Your assignment
Search the records below for the word "This" and show every line where it occurs.

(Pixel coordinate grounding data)
# # #

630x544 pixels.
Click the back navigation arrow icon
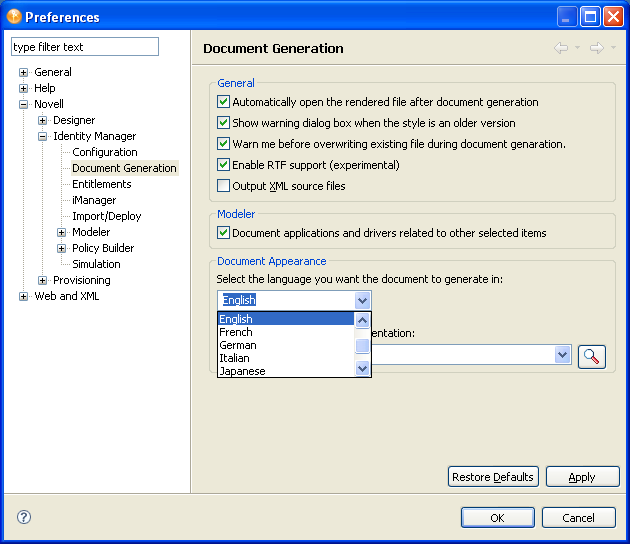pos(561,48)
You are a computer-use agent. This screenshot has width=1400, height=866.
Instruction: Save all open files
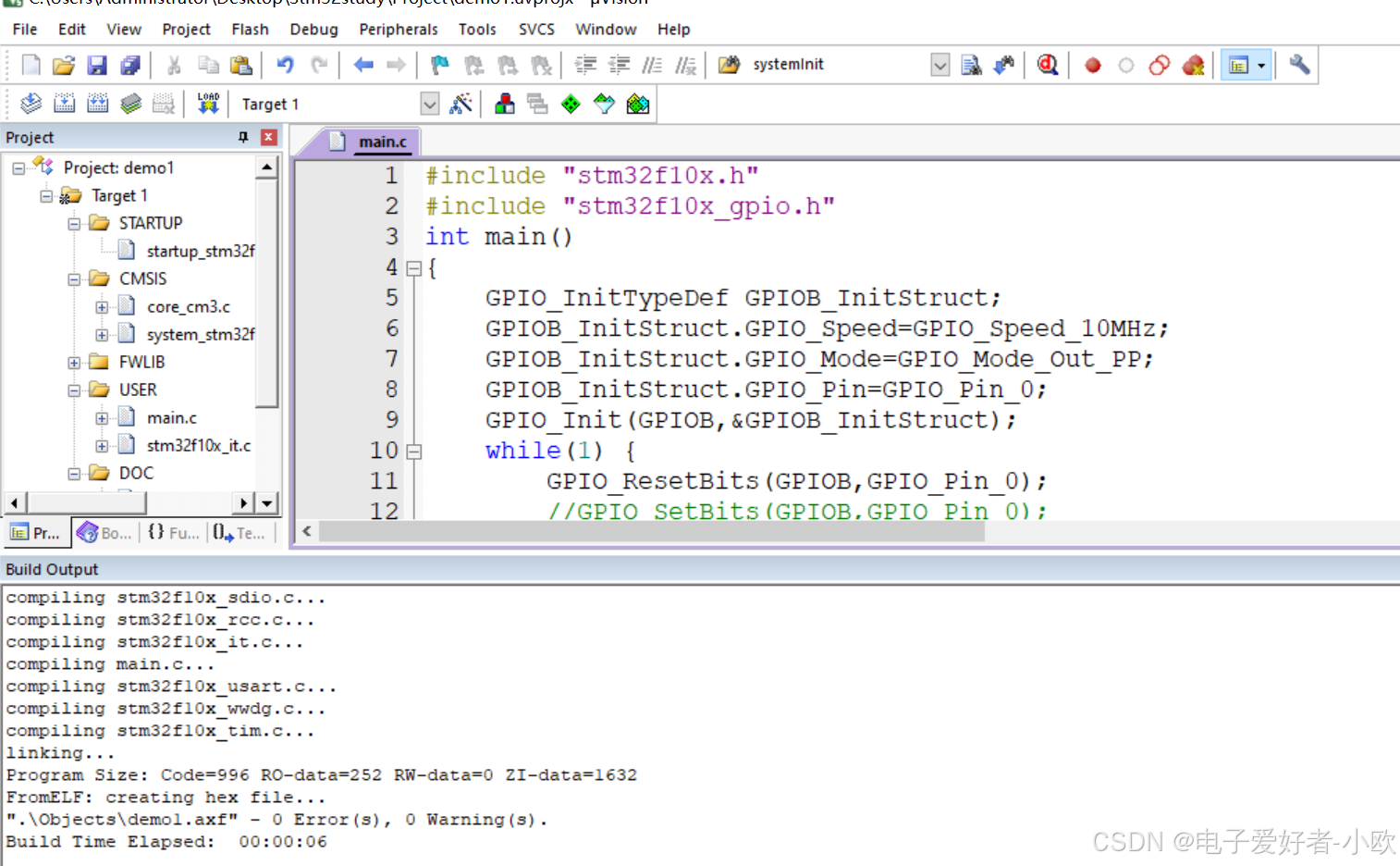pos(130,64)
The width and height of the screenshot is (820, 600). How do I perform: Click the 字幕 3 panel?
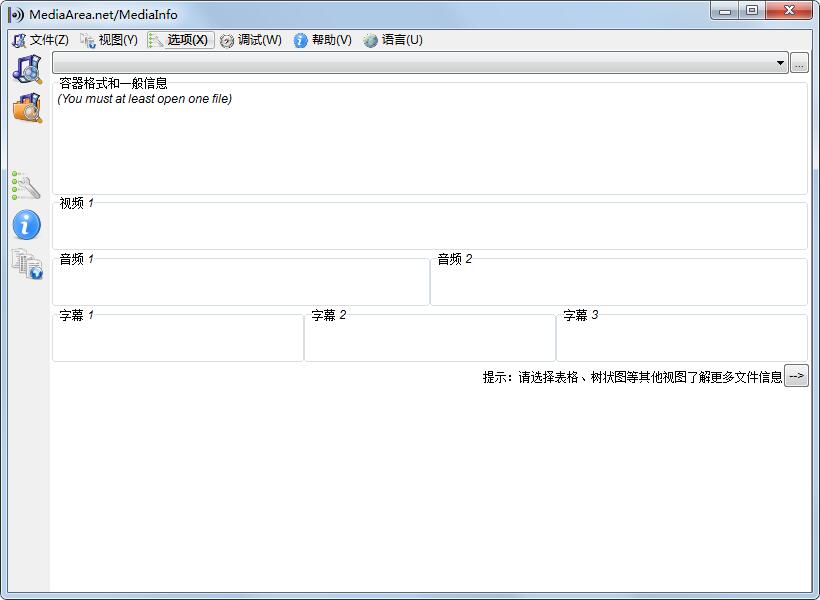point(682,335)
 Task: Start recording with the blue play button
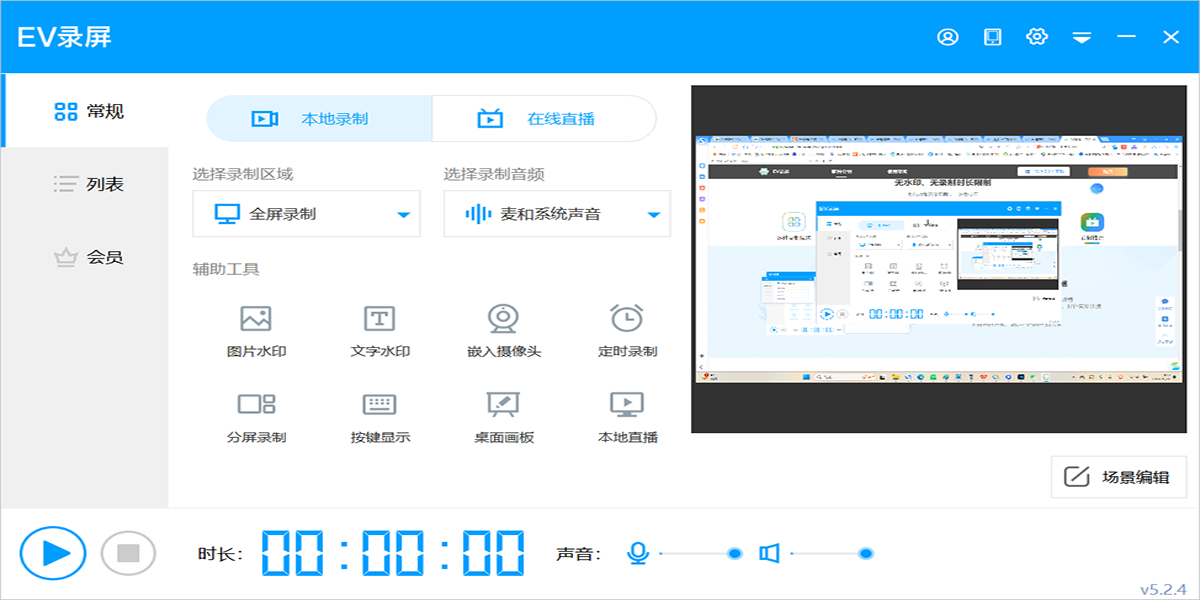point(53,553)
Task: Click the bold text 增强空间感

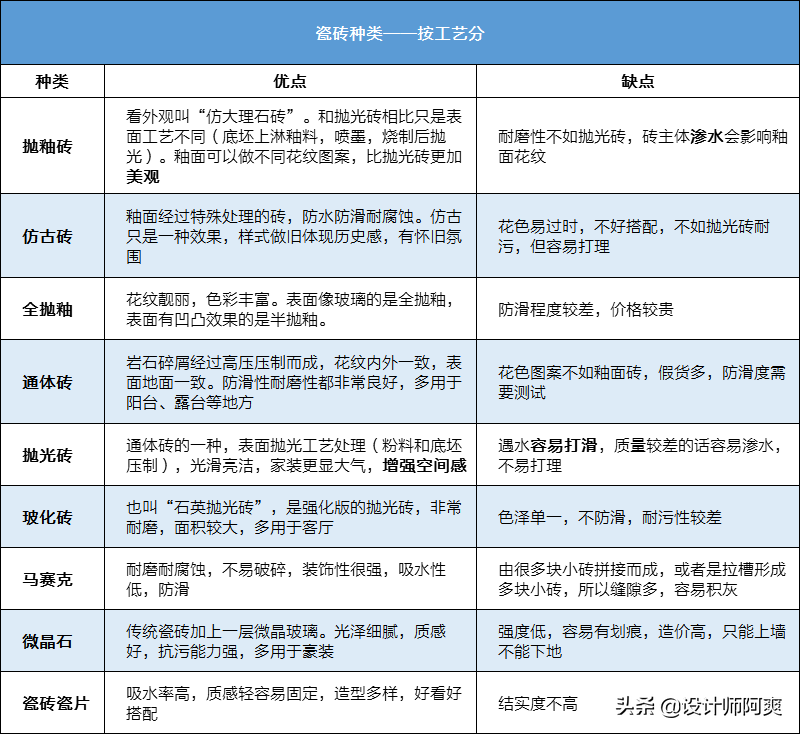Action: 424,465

# # #

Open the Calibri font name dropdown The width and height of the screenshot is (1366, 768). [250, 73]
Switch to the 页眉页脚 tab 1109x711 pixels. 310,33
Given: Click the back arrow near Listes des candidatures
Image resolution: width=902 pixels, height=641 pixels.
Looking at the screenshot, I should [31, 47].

# # #

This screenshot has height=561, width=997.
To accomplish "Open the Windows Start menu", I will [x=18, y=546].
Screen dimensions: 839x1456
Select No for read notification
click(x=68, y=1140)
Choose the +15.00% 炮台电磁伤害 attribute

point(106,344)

# # #

Answer to the problem
You are a computer-use agent. This screenshot has width=1400, height=866.
This screenshot has height=561, width=997.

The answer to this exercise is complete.